**Your assignment:** Where a line of the entries holds the string "agent", copy that line.

**Extracted data:**
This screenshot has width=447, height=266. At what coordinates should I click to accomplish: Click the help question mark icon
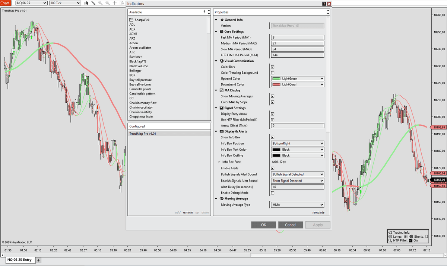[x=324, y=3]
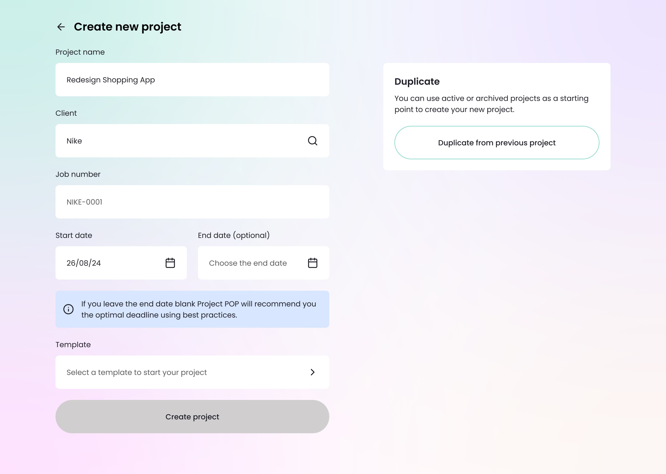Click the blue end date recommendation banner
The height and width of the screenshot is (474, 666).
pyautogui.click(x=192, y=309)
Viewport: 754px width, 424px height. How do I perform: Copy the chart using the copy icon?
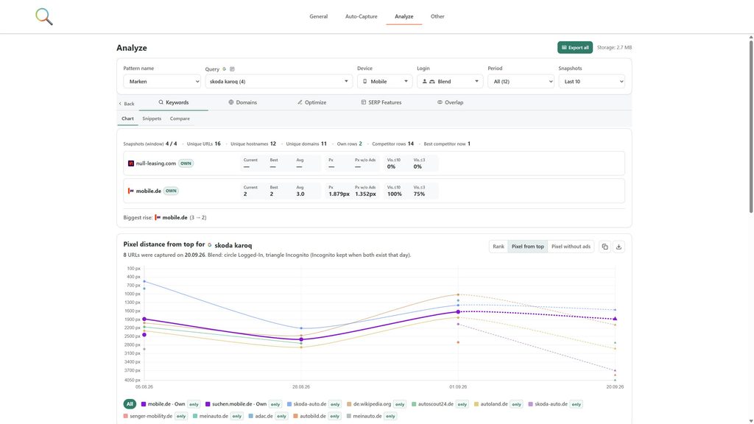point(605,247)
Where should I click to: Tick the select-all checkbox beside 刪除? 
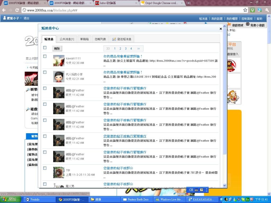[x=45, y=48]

* * *

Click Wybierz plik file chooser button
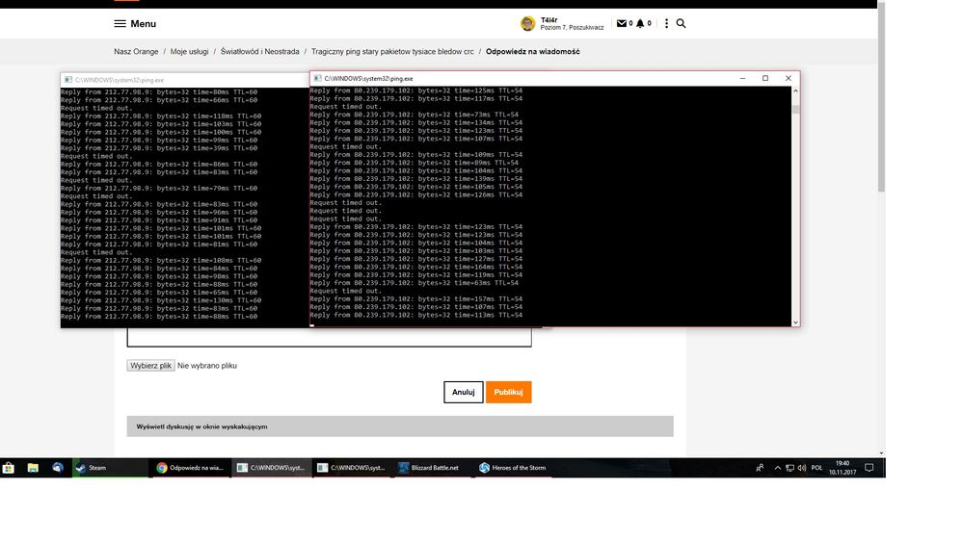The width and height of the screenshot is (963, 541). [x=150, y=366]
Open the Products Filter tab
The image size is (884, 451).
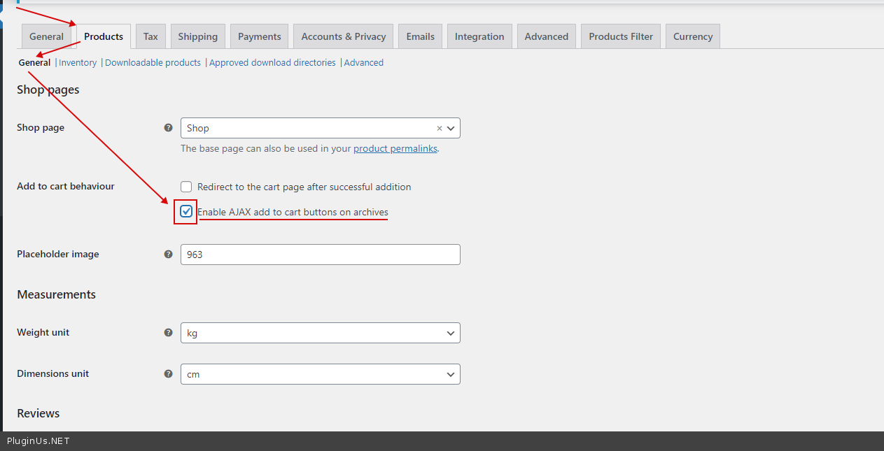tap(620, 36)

--

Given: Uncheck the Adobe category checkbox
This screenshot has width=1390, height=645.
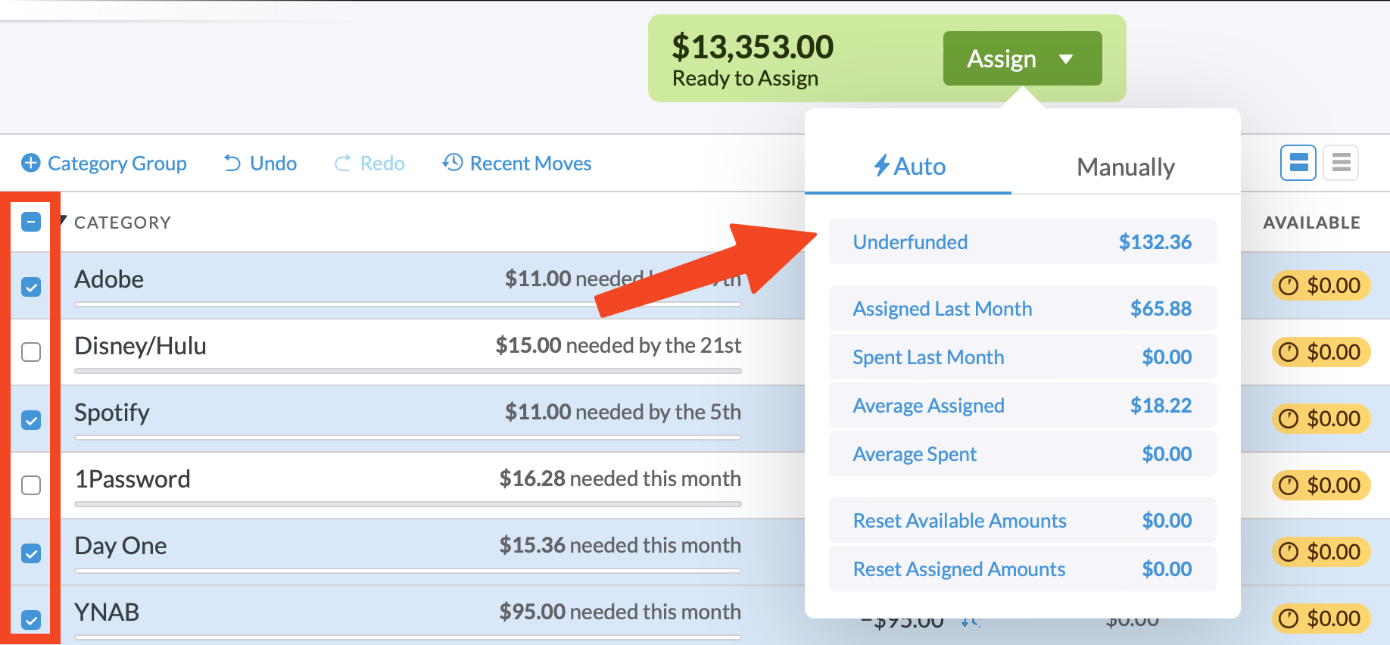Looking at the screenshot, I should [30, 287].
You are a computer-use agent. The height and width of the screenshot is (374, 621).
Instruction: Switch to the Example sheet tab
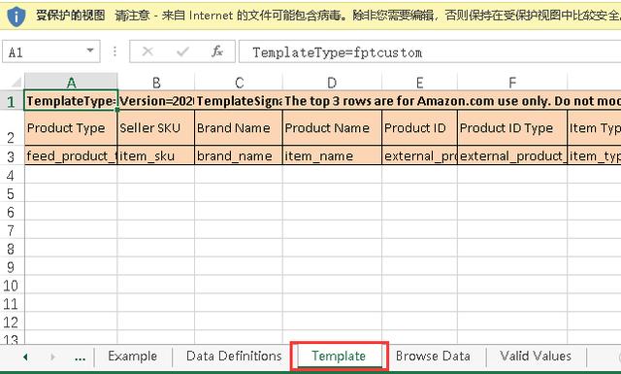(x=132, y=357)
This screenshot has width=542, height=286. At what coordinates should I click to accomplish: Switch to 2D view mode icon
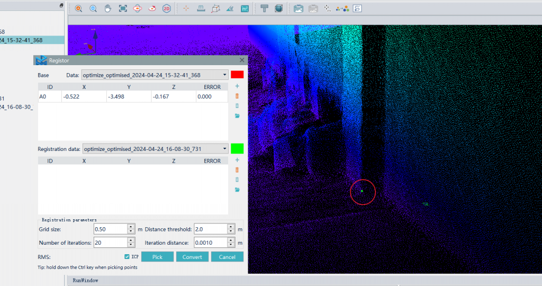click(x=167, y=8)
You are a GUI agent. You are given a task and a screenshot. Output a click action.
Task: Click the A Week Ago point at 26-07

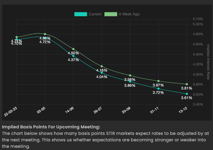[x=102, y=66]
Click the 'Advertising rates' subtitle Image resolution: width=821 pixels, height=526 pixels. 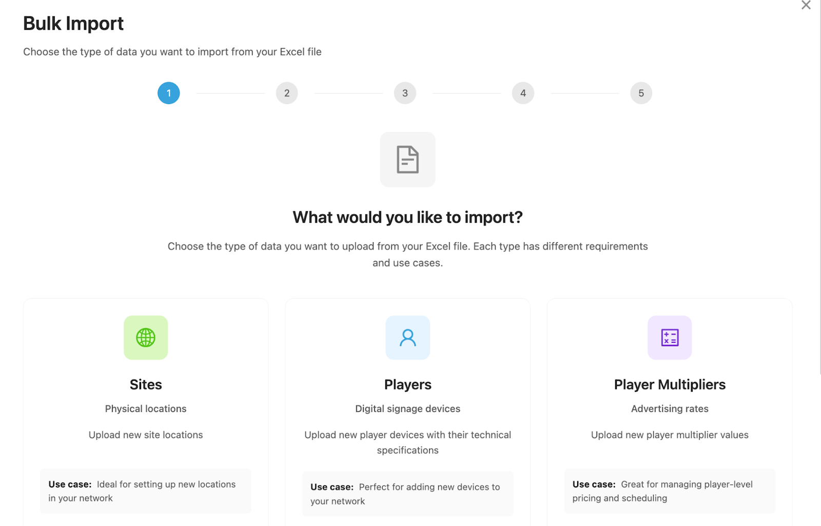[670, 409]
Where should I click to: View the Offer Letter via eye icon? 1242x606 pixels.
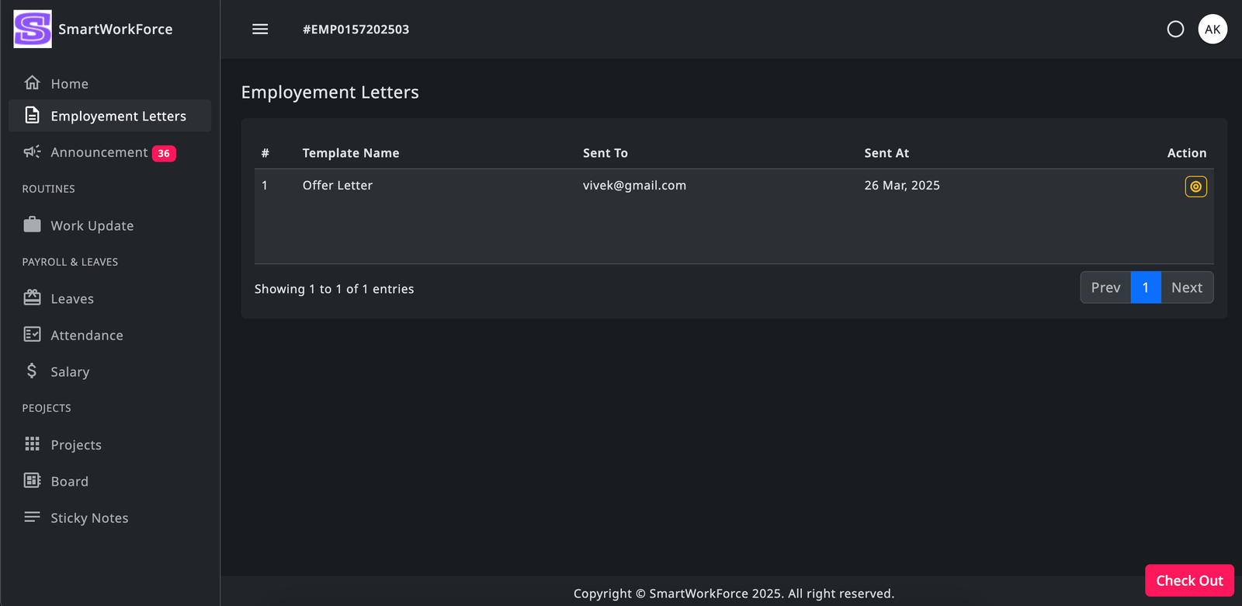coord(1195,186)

**Answer section:**
You are a computer-use agent. The height and width of the screenshot is (374, 621).
You are a GUI agent. You are given a task and a screenshot. Output a click action.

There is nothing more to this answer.